Es ist eine jener Situationen, in denen der Präsident das ganze eindrucksvolle Instrumentarium seiner Macht ausspielen kann. Barack Obama setzte einen Flugzeugträger in Richtung Haiti in Bewegung, tausende Soldaten erhielten den Marschbefehl in die Erdbebenregion, 100 Millionen Dollar Hilfsgelder sollen die erste Not lindern. Mit einer immensen Mobilmachung reagierte Obama auf die erste humanitäre Katastrophe seiner Amtszeit und setzte sich als oberster Krisenmanager an die Spitze der weltweiten Hilfsbemühungen. Hinter der Kraftanstrengung steht nicht nur aufrichtige Betroffenheit, sondern auch politisches Kalkül.

Entschlossenheit, die viele Bürger vermissen

Im Umgang mit der Tragödie in der Karibik demonstriert Obama jene Entschlossenheit, die viele Bürger nach dem vereitelten Terroranschlag auf das Delta-Flugzeug nach Detroit bei ihm vermisst hatten. Sofort berief er einen Krisenstab ein, sagte Auftritte außerhalb Washingtons ab, rief seine wichtigsten Minister von Auslandsreisen zurück und kündigte an, alle diplomatischen und militärischen Machtmittel der USA für die Katastrophenhilfe zu nutzen. "Wir bieten jedes Element unserer nationalen Ressourcen an: unsere Diplomatie, unsere Entwicklungshilfe, die Macht unseres Militärs und - am allerwichtigsten - das Mitgefühl unseres Landes", sagte er.

Haiti und USA — arm und reich

Nur wenige hundert Kilometer trennen Haiti von der Südküste der USA, doch zwischen beiden Ländern liegen Welten. Die USA sind das reichste Land der westlichen Hemisphäre, Haiti ist das ärmste.
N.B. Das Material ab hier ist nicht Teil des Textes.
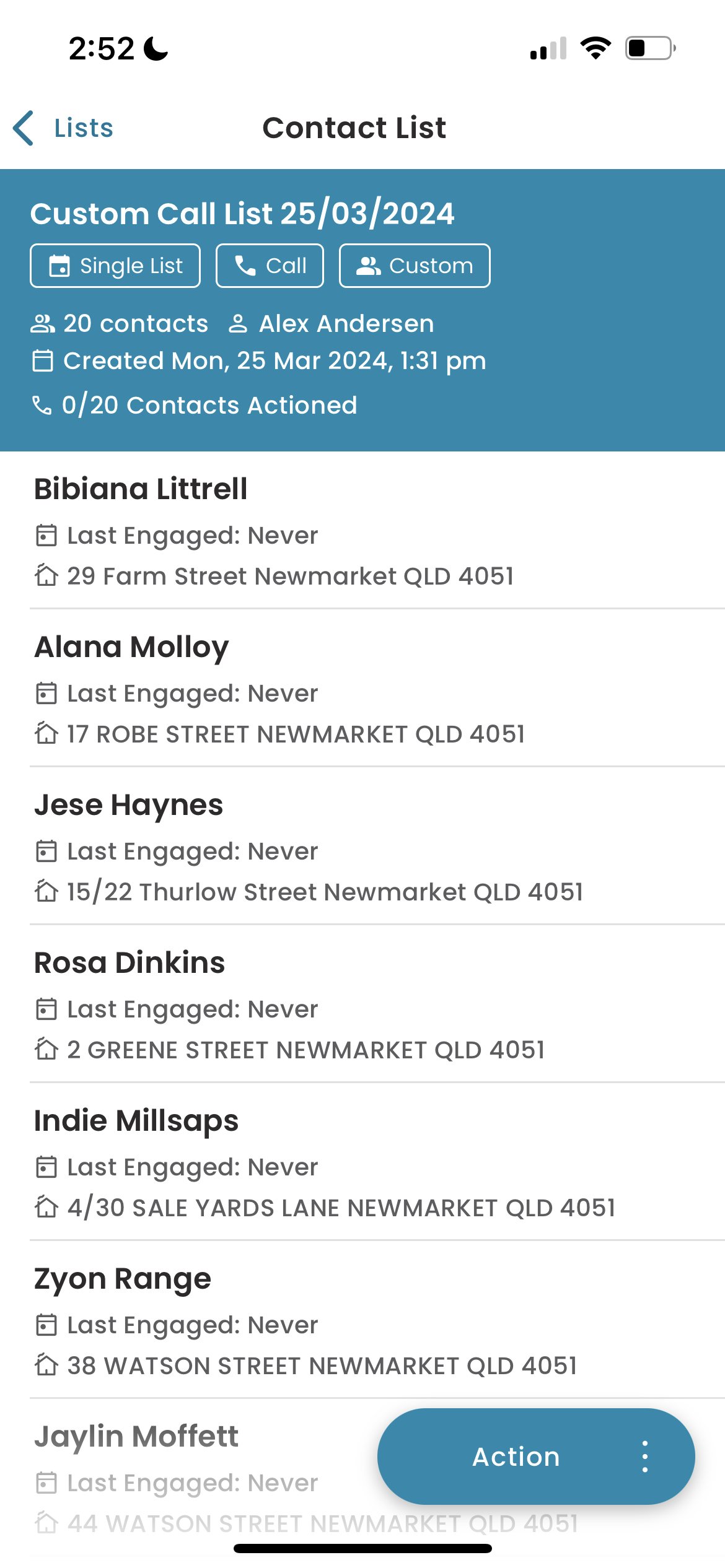Select the Single List tag
This screenshot has width=725, height=1568.
tap(115, 266)
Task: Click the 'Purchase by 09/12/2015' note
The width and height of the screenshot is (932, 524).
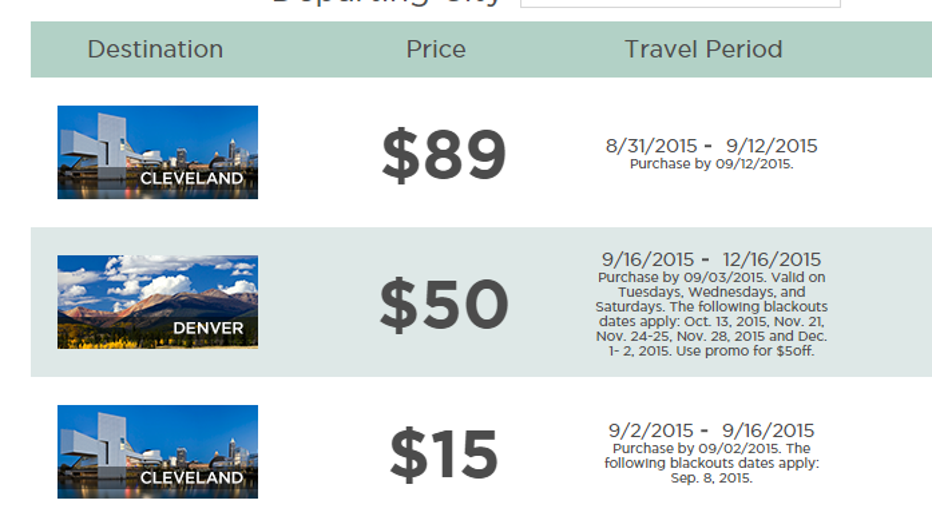Action: click(711, 164)
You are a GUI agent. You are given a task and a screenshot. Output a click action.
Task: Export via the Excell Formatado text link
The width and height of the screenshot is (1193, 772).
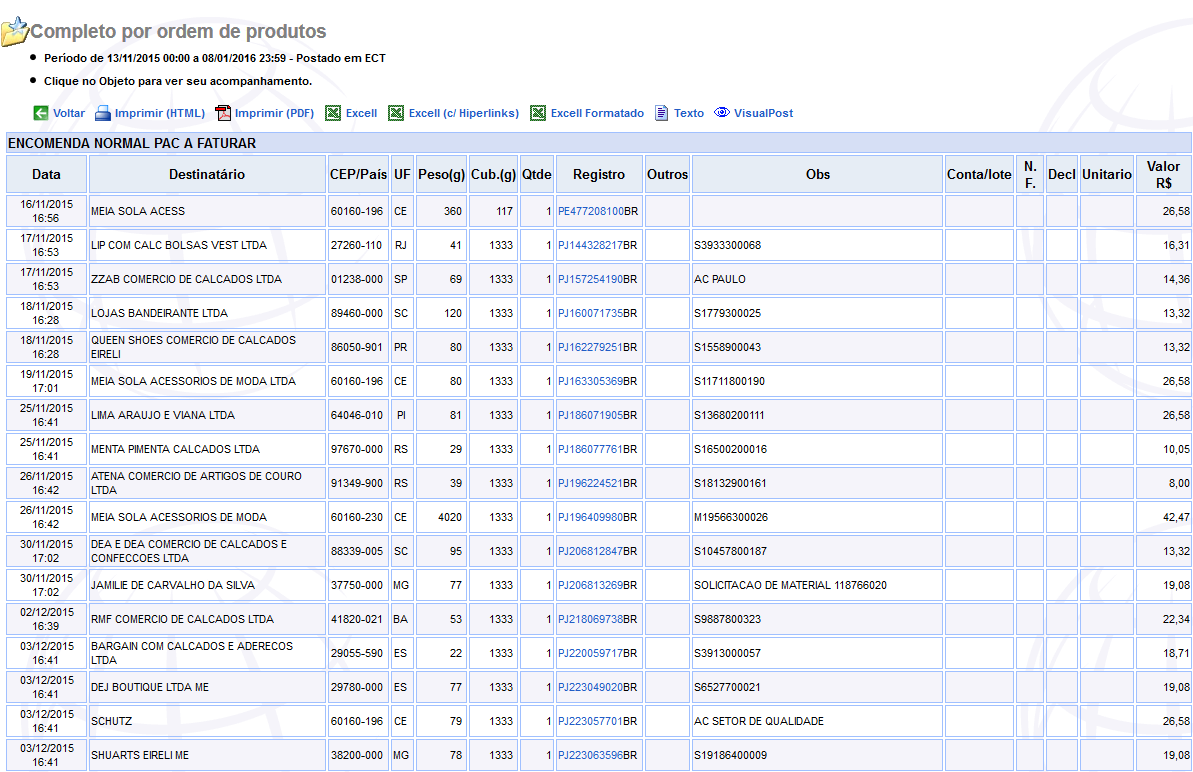click(x=597, y=113)
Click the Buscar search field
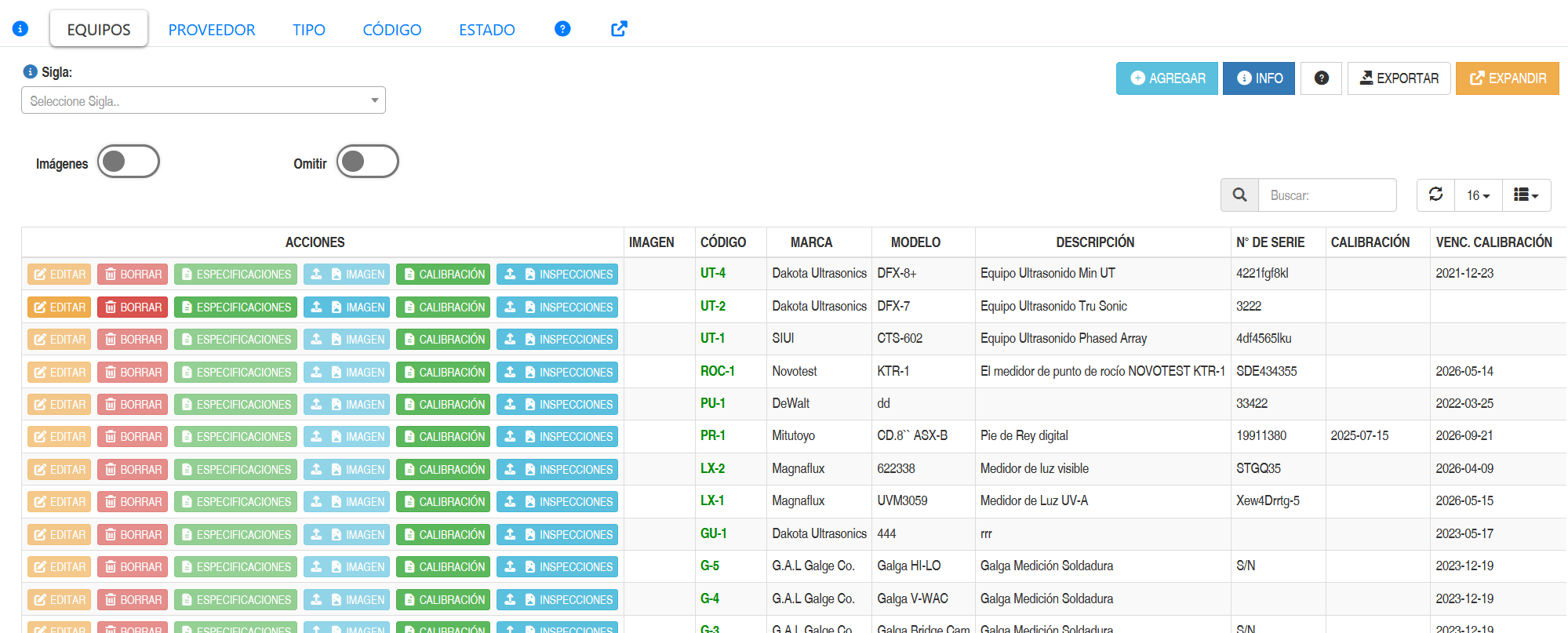Viewport: 1568px width, 633px height. 1327,195
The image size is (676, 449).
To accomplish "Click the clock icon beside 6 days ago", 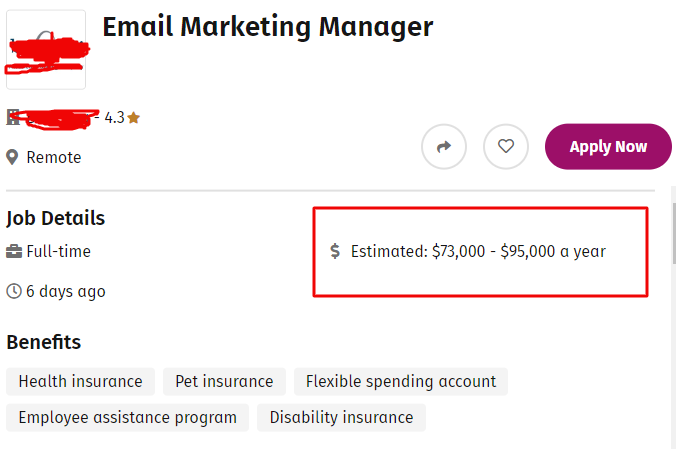I will [x=14, y=291].
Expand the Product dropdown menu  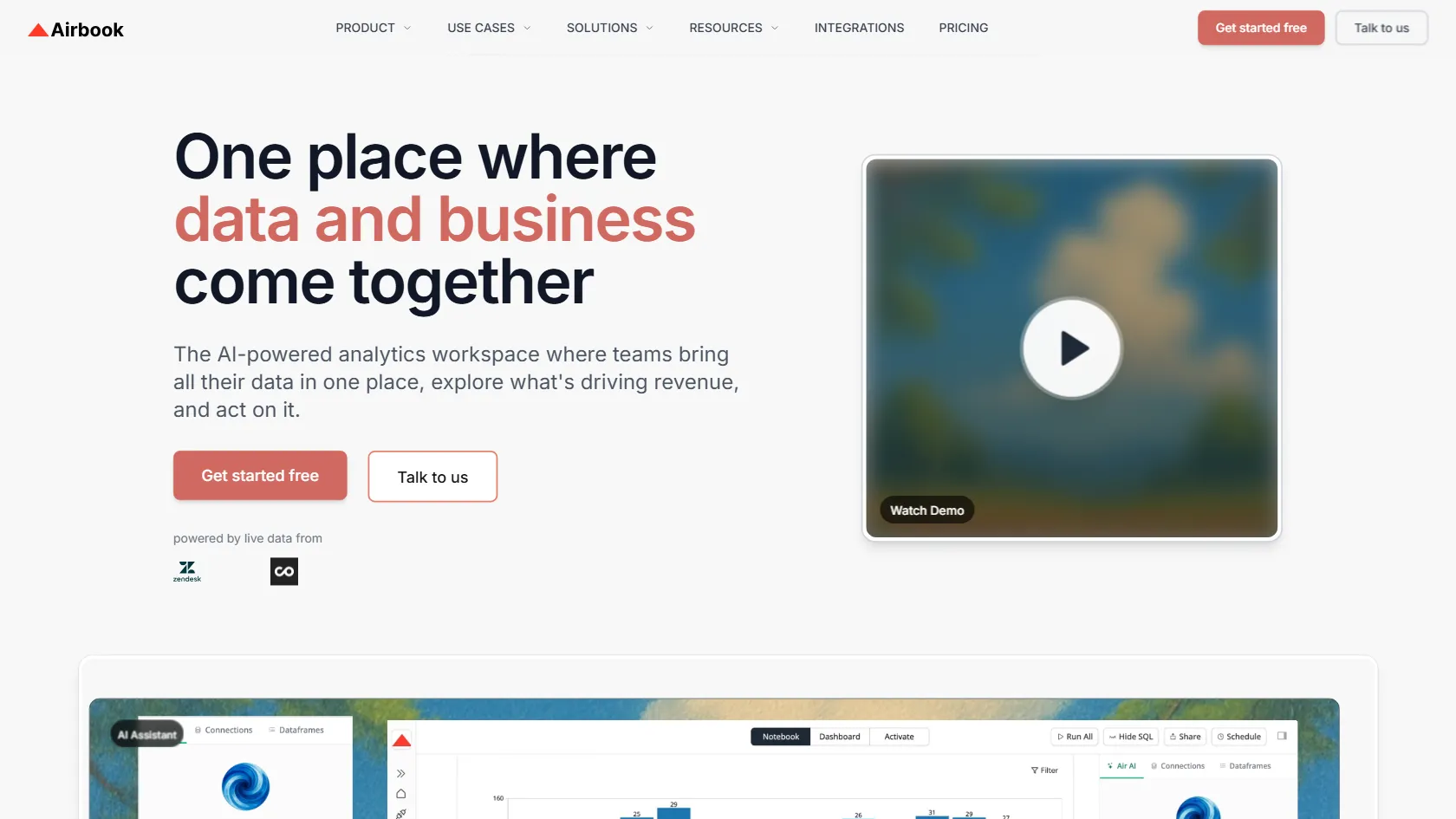(x=374, y=28)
Spannungen bleiben nicht aus, wenn blanke Armut und Überfluss so nahe beieinander liegen: Immer wieder machten sich in den letzten Jahrzehnten Bootsflüchtlinge aus Haiti in die USA auf. Willkommen sind sie nicht, inzwischen leben dort mehr als 400.000 gebürtige Haitianer. Durch die Hilfe vor Ort wollen die USA eine neue Flüchtlingswelle verhindern. Außerdem ist es ihr strategisches Ziel, einen Unruhestaat in ihrem Hinterhof zu vermeiden, der zur Drehscheibe für den Drogenhandel werden könnte.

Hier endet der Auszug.